Collected data entries
■ ■ ■ ■ ■ ■ ■

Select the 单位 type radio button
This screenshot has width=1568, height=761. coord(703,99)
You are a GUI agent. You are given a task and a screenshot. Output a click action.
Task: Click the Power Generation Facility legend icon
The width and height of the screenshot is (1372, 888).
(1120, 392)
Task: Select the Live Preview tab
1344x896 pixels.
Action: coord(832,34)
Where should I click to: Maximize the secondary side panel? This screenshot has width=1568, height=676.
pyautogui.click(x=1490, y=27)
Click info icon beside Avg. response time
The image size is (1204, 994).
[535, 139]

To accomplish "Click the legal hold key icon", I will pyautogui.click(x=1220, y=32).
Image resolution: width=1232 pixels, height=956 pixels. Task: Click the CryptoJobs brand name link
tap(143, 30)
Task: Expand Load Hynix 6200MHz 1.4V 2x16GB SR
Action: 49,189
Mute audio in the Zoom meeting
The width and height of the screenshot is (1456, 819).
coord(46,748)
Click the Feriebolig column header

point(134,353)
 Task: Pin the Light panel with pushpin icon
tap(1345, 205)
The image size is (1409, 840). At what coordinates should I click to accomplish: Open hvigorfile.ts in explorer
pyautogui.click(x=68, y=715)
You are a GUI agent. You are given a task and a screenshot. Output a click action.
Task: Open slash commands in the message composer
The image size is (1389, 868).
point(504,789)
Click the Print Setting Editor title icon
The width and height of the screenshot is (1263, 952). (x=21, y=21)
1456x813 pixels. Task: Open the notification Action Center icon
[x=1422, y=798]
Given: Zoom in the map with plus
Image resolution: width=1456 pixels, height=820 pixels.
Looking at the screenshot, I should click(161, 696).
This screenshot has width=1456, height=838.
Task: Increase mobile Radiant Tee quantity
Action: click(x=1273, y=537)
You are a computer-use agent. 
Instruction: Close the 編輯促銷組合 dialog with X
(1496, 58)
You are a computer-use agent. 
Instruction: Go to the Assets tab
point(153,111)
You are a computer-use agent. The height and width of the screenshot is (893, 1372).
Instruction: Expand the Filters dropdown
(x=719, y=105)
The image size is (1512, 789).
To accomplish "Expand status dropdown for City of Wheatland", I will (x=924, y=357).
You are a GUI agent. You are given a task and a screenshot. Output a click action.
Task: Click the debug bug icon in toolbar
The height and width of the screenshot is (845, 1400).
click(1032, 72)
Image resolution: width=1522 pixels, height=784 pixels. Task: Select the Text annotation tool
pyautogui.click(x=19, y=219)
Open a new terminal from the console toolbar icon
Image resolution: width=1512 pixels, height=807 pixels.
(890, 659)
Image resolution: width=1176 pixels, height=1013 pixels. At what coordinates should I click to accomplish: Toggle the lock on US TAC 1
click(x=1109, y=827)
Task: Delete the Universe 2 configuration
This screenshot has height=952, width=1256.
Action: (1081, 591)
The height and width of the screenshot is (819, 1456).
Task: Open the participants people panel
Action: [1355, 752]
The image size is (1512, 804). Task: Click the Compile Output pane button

■ ■ ■ ■ ■ ■ ■

Requirement
Using the records above, copy each line that contains "will".

Task response
To accomplish "Click the legal hold key icon", I will pyautogui.click(x=1220, y=32).
To accomplish "Expand status dropdown for City of Wheatland", I will (x=924, y=357).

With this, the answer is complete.